La situation de la navigation sur la Sambre fut maintenue jusqu’en 1825 lorsqu’une entente s’établit entre les Pays-Bas, gouvernant notre pays, et la France pour améliorer les conditions de la voie d’eau.

Le tracé de la rivière fut rectifie, le lit approfondi, le parcours pourvu de 13 écluses permettant le passage de bateaux de 300 tonnes. En 1828, le roi Guillaume visite les travaux, en bateau, sur le parcours Thuin -Charleroi. La mise en service debutera un an après. D’autres travaux vont profondément modifier la navigation. En 1832, s’ouvre au trafic le canal de Charleroi – Bruxelles. Trois ans plus tard, s’achèvent les travaux de la Sambre française canalisée et du canal de la Sambre à l’Oise tandis que se réalisent, de 1830 à 1878, les canaux Nord et de l’Est de la France. Quelques années plus tard, la canalisation de la Meuse permet la circulation des bateaux de 300 tonnes.

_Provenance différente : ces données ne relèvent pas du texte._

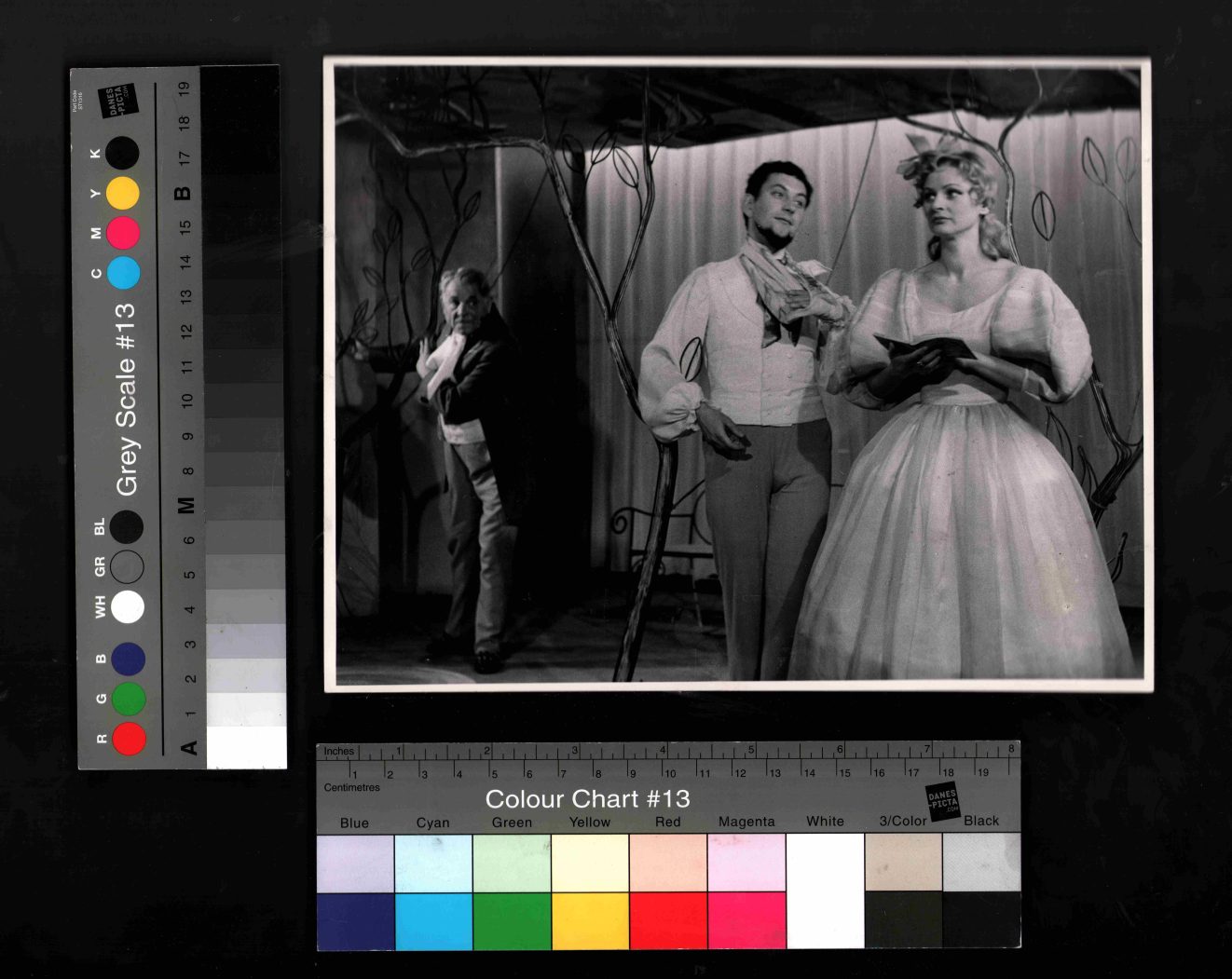
Task: Click the 'Colour Chart #13' title text
Action: [587, 799]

Cette extension des voles navigables, en connexion avec une Sambre rénovée, va désormais étendre ses services aux besoins de l’Escaut, de la Meuse et de la Seine, avec la possibilité, pour nos mariniers, de gagner le Pas-de-Calais, Paris, Rouen et l’Est de la France.

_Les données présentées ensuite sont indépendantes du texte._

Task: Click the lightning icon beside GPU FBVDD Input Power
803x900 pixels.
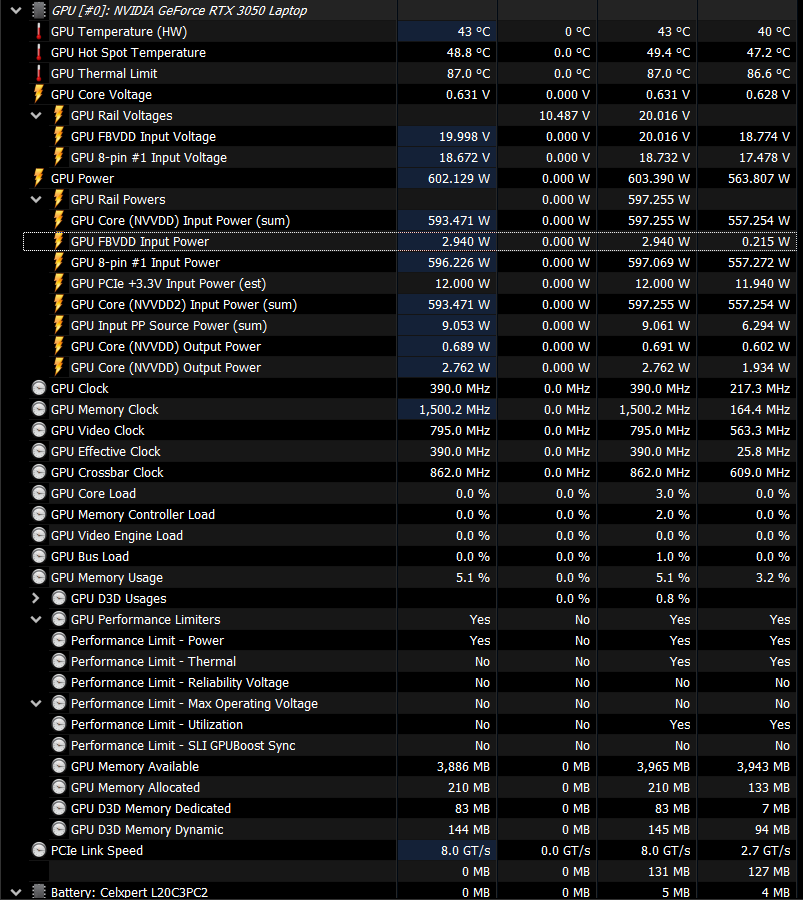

Les projets de modernisation de la Sambre sont envisages dans les années 50. Ils portent sur un calibrage à 600, puis à 1350 tonnes afin de se conformer aux résolutions de la Conférence européenne des ministres des Transports, en 1954. La modernisation de la rivière suppose la construction d’écluses doublant de volume, à Chatelineau, Farciennes, Grognaux, Roselies, Mornimont, Floriffoux, Montignies. Des berges surélevées sont édifiées en certains endroits pour éviter les inondations. Enfin, des quais et des aires de manutention sont aménagés à Tamines, Auvelais, Floreffe e Malonne.